Tamerlan -- the man in the black hat from FBI photos released six hours earlier -- had an improvised explosive device strapped to his chest, law enforcement officials said.
Dzhokhar -- the brother who was wearing a white hat in the surveillance photos from the marathon -- got away when he drove the SUV through a line of police officers at the end of the street, Kitzenberg said.
Law enforcement sources told NBC News that blood found at the scene suggests Dzhokhar may have been wounded in the gun battle. The FBI released more photos of him, including a surveillance camera photo from a convenience store where the brothers had stopped for gas.
The suspects' uncle, Ruslan Tsarni, called the brothers "losers" and urged Dzhokhar to turn himself in.
"We're ashamed," he thundered outside his Maryland home.
The frantic search for the alleged bomber left streets across the Boston area eerily quiet. Subways and buses were shut down, and Amtrak service to Boston was cut. The Red Sox and Boston Bruins' home games were canceled.

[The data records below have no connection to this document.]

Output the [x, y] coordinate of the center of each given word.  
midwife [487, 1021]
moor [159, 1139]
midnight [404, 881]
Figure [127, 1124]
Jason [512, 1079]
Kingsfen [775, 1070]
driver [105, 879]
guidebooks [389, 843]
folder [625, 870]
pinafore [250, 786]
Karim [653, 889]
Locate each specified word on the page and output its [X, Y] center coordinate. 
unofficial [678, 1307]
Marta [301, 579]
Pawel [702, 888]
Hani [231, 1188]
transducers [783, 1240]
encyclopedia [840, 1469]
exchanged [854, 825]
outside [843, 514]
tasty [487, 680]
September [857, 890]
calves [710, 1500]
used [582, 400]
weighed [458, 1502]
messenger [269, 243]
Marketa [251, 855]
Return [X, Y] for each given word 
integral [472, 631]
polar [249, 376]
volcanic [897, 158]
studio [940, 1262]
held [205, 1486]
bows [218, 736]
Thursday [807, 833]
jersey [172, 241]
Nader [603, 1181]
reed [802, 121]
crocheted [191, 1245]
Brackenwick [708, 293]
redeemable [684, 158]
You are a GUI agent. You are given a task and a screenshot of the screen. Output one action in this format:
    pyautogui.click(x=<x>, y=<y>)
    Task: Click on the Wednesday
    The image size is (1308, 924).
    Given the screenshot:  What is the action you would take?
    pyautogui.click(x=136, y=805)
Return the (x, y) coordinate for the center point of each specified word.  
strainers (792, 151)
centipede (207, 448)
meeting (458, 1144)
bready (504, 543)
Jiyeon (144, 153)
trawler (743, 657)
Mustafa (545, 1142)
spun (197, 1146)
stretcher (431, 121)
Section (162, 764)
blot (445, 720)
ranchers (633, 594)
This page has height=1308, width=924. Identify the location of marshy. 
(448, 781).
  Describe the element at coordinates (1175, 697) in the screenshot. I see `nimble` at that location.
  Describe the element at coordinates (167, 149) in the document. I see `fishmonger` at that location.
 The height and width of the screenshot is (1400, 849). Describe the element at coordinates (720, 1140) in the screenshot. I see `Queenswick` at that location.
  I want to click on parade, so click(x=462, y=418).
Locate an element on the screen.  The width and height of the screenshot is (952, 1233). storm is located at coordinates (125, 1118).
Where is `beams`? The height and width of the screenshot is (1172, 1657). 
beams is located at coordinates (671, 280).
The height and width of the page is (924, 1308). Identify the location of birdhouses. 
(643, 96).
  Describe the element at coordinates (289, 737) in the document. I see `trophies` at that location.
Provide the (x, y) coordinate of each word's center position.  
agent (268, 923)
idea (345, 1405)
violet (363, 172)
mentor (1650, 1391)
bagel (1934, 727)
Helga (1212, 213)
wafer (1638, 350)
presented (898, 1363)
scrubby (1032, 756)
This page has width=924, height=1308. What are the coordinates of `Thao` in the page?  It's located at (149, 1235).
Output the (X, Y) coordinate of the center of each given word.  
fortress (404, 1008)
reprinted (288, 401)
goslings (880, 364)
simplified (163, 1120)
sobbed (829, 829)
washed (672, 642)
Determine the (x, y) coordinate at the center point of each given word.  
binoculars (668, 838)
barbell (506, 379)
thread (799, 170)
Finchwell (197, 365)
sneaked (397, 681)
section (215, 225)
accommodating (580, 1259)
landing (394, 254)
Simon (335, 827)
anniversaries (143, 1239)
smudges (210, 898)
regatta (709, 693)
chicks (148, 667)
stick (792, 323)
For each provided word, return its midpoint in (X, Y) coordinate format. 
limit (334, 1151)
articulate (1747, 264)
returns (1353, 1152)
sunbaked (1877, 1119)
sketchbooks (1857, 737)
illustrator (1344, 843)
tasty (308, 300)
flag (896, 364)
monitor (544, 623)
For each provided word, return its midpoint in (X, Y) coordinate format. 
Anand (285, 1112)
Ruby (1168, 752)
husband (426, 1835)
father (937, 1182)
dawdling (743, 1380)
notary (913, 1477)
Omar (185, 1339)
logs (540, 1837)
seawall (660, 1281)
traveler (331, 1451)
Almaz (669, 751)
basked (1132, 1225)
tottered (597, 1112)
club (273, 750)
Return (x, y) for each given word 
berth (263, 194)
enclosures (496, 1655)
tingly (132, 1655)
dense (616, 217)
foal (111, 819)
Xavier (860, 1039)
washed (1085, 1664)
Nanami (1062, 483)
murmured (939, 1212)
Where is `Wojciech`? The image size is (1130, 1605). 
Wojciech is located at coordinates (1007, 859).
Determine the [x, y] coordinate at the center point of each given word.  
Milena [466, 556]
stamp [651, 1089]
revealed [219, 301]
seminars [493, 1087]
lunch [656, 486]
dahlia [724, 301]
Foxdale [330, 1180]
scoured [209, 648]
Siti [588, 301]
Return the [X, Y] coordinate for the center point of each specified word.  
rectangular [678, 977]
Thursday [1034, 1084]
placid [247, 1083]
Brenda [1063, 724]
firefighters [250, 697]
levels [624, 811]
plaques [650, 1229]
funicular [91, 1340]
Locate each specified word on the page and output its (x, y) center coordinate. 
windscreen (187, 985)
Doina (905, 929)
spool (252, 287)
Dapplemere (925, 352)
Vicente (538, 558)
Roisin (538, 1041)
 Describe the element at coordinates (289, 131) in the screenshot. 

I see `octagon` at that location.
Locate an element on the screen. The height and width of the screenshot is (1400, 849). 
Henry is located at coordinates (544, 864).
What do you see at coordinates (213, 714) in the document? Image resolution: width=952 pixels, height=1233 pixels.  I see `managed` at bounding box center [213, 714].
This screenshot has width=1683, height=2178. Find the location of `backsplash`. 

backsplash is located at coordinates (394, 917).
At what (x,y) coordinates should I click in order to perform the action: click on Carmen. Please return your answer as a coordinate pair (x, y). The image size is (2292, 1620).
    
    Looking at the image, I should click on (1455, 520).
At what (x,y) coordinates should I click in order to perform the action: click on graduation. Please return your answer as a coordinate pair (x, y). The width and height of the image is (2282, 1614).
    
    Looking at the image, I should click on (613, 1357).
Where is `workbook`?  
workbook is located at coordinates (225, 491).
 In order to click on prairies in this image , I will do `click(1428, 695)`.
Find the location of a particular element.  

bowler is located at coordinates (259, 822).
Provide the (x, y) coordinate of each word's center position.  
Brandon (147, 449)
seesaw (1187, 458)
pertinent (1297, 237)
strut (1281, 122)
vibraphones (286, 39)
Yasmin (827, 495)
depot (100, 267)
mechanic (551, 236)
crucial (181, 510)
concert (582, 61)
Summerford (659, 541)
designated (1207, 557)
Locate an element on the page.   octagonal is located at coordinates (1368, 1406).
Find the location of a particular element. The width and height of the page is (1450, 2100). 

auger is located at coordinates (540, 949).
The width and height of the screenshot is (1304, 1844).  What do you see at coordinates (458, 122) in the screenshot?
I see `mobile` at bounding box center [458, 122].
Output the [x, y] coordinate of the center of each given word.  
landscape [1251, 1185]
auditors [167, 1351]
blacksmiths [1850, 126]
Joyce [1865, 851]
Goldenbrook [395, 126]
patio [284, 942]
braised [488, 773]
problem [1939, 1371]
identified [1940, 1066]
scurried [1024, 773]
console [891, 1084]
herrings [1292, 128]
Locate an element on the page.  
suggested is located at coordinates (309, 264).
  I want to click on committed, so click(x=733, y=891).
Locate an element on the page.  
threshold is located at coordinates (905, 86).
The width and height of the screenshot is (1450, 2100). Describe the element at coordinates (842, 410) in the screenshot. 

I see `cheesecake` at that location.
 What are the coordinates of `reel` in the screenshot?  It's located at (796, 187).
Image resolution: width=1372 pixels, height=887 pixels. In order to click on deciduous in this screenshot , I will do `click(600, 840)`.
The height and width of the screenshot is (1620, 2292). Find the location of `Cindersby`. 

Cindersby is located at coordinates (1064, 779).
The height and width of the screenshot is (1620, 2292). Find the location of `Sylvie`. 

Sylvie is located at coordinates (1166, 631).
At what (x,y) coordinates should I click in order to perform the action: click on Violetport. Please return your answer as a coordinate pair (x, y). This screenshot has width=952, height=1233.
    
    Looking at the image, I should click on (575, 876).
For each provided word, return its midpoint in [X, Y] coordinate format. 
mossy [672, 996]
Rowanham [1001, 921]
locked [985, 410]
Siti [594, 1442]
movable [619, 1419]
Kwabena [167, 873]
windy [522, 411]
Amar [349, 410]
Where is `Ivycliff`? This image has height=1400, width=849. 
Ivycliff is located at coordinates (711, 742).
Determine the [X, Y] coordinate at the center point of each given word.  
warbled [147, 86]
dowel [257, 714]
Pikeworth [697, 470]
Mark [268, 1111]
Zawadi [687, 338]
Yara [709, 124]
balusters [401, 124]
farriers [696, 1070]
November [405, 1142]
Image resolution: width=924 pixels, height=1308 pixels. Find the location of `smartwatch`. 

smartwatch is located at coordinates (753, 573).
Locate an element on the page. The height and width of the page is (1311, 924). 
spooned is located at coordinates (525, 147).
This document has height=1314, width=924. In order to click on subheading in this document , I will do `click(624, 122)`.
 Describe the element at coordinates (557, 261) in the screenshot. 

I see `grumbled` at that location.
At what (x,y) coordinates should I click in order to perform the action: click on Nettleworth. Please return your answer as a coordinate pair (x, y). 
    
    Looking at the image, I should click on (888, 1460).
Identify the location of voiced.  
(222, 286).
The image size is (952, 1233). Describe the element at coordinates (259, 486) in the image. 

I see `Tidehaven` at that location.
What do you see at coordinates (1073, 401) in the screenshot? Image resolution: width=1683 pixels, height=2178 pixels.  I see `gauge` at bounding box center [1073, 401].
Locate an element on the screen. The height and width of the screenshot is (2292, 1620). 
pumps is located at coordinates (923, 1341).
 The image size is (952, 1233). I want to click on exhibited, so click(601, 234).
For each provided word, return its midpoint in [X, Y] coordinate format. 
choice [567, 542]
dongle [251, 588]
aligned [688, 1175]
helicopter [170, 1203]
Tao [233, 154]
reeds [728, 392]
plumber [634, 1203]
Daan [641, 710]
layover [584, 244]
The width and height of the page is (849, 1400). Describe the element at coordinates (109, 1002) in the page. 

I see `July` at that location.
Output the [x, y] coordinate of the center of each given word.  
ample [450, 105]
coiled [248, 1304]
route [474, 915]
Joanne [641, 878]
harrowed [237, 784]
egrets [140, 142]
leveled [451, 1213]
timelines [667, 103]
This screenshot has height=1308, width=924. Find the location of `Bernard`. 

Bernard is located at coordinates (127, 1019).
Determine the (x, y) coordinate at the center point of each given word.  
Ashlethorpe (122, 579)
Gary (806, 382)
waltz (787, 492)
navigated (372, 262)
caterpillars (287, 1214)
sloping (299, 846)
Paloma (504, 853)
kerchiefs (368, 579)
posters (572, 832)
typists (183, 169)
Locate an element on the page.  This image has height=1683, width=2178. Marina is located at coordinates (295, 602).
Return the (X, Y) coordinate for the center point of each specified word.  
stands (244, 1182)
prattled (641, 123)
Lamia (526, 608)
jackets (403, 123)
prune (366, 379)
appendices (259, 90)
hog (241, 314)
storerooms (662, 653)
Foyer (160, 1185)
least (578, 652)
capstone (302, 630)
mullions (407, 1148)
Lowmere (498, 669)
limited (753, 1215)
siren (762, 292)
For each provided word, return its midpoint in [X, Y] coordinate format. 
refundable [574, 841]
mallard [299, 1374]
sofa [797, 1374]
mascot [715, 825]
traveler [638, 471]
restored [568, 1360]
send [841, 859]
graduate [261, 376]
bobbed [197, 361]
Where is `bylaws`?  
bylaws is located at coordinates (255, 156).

Harvard University, Boston University, the Massachusetts Institute of Technology and Emerson University were closed. The University of Massachusetts' Dartmouth campus was evacuated because of a possible tie to someone in the case, the school said.
The lockdown initially affected more than 300,000 people in Cambridge, Watertown, Newton, Brighton, Allston and Belmont, but by 8 a.m., the entire city of Boston was paralyzed.
Watertown was the epicenter of the search. Frightened residents were trapped inside as convoys of heavily armed officers and troops arrived by the hour and snipers perched on rooftops and in backyards.
Amid the search, Dzhokhar's father, in Russia, told The Associated Press he was "a true angel" and described him as a medical student who was expected to visit for the holidays.
Authorities painted a starkly different picture.
"We believe this man to be a terrorist," Boston Police Commissioner Ed Davis said. "We believe this to be a man who's come here to kill people."